Rewrite the material from the line containing "Task: Click the" through the end of the material, substituting "color chip" for "swatch" and leaving everything else unchanged. Leave the pictures out of your answer.

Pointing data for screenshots

================

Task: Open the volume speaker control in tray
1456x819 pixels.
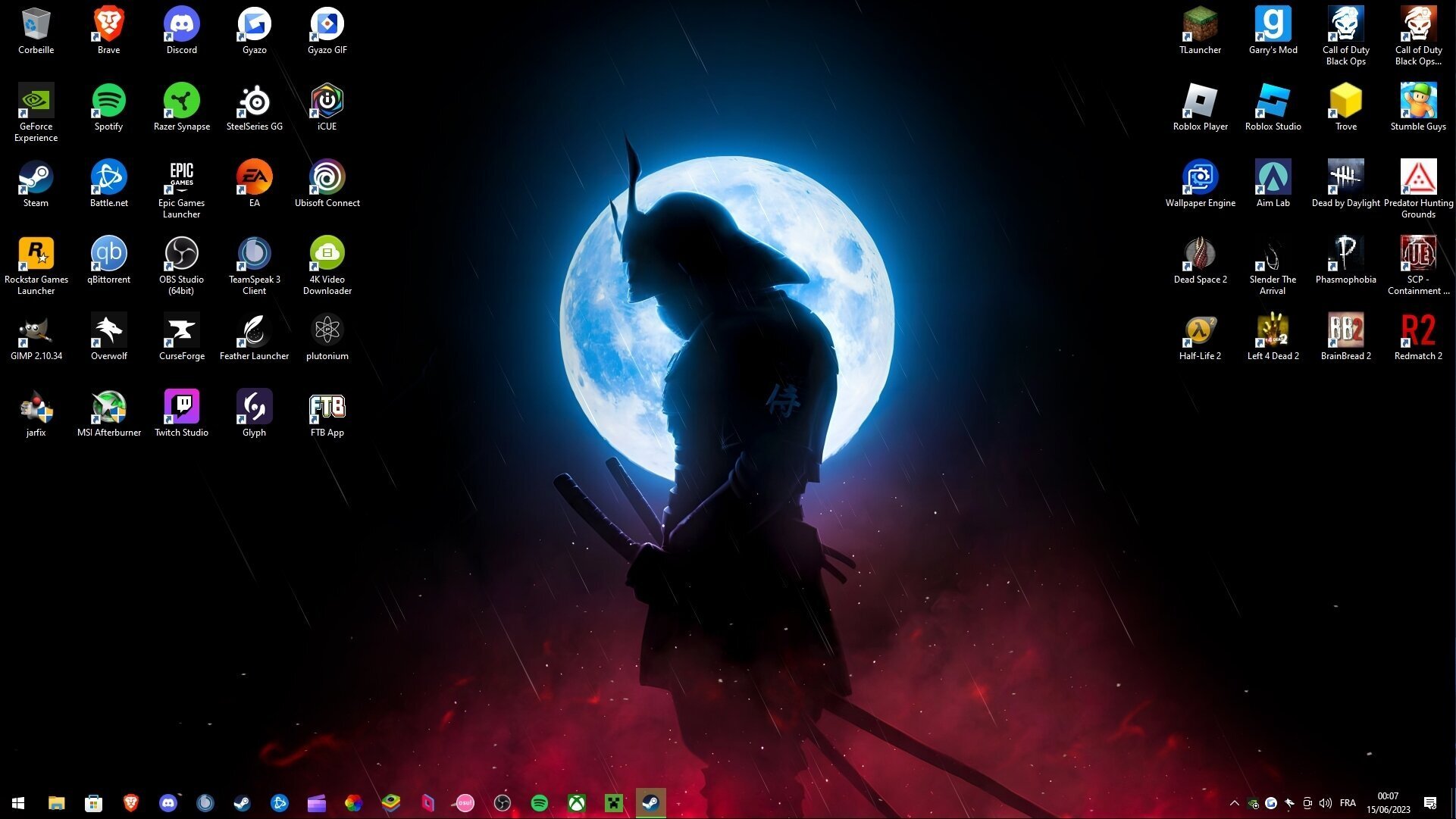Action: click(1325, 803)
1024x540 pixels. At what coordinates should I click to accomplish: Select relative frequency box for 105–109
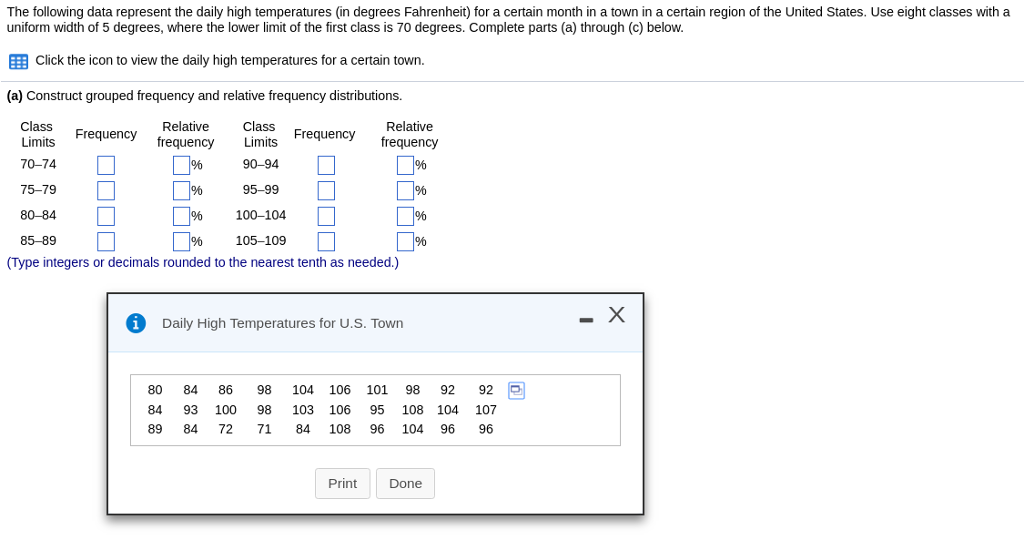(x=406, y=242)
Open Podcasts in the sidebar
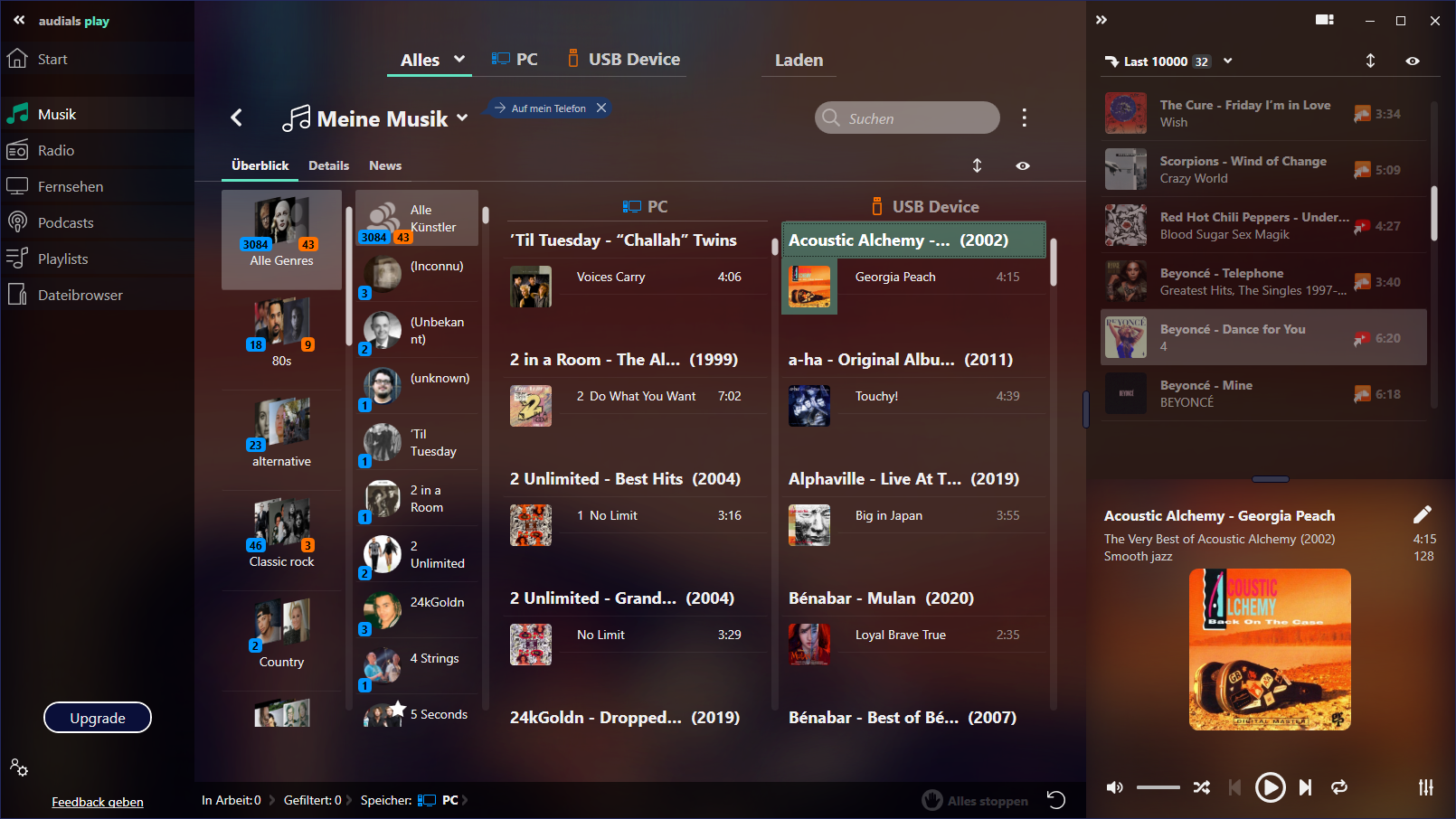Viewport: 1456px width, 819px height. pos(65,222)
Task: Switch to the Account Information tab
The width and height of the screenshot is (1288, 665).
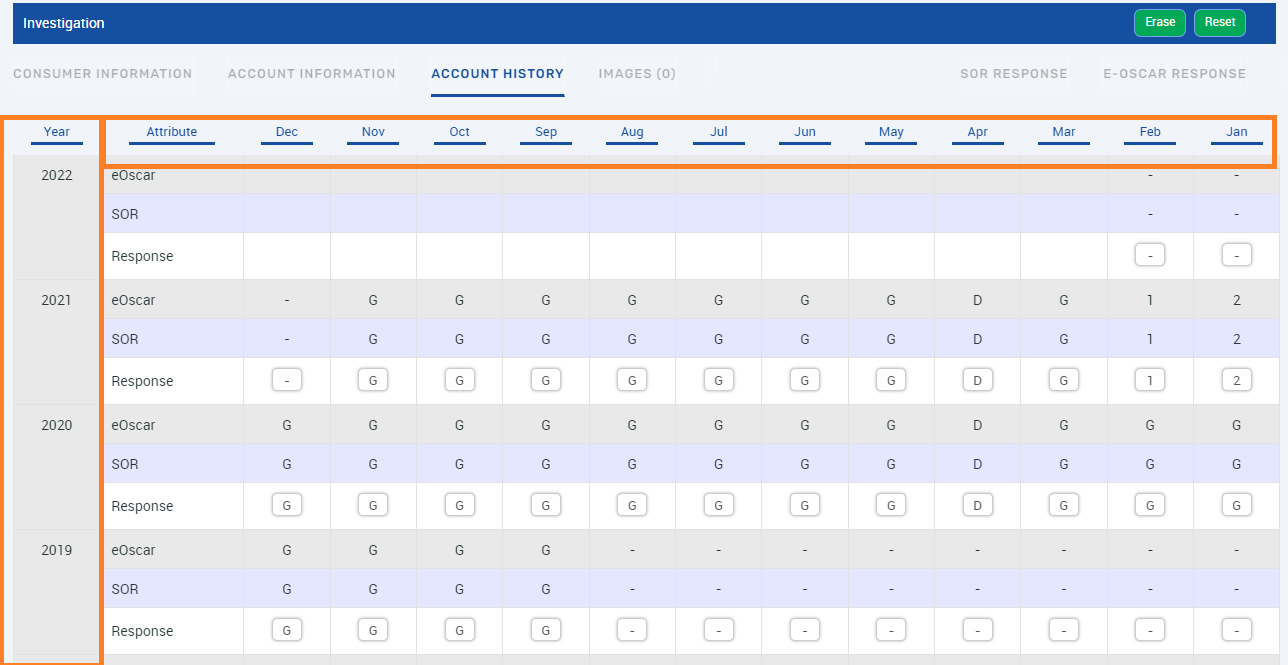Action: pos(311,74)
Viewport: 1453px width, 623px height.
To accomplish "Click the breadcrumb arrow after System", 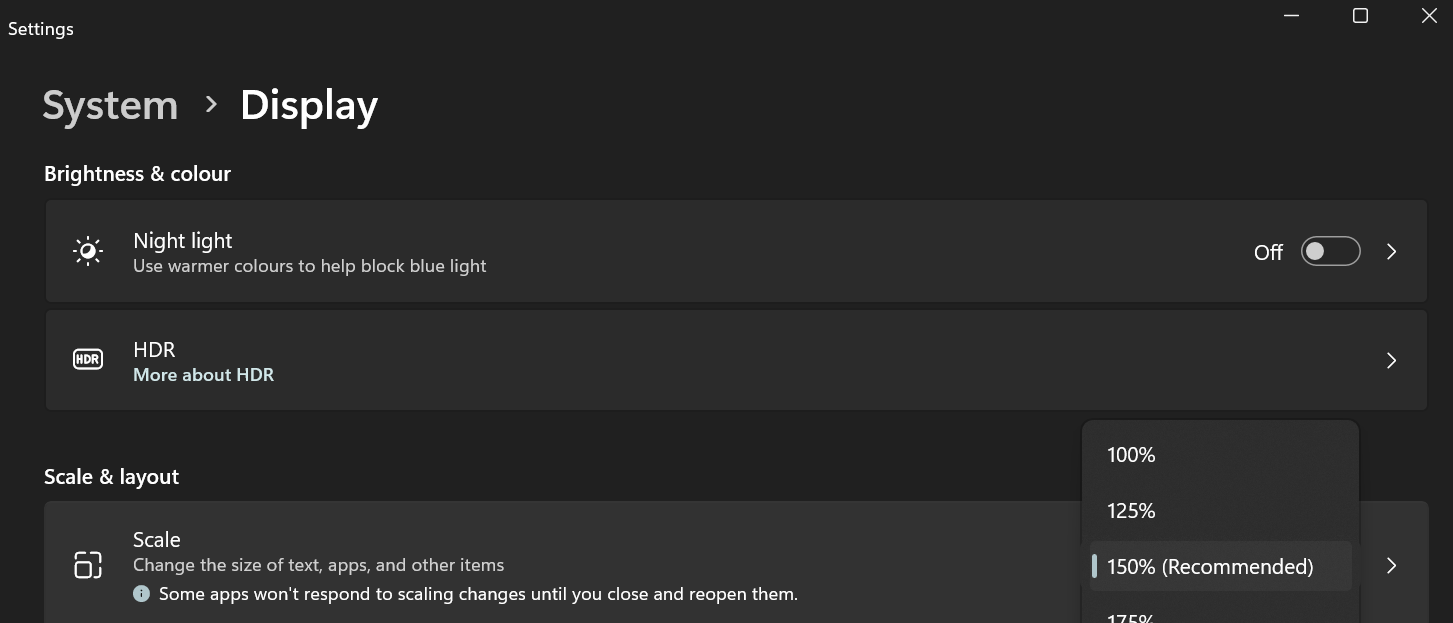I will (210, 104).
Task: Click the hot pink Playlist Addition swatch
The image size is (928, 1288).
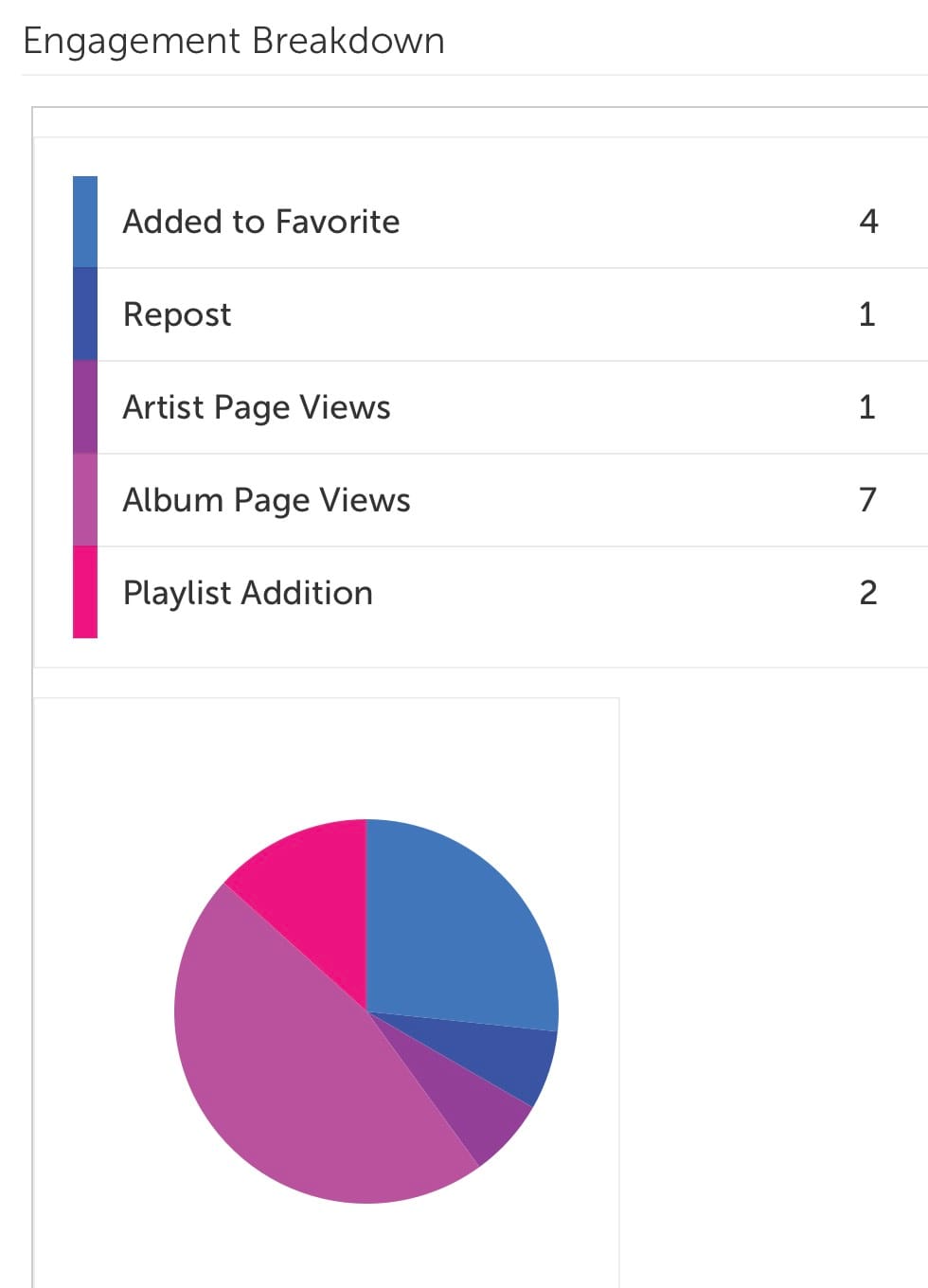Action: click(x=85, y=592)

================

Final result
Task: Click the hot pink Playlist Addition color chip
The image size is (928, 1288).
Action: click(x=85, y=592)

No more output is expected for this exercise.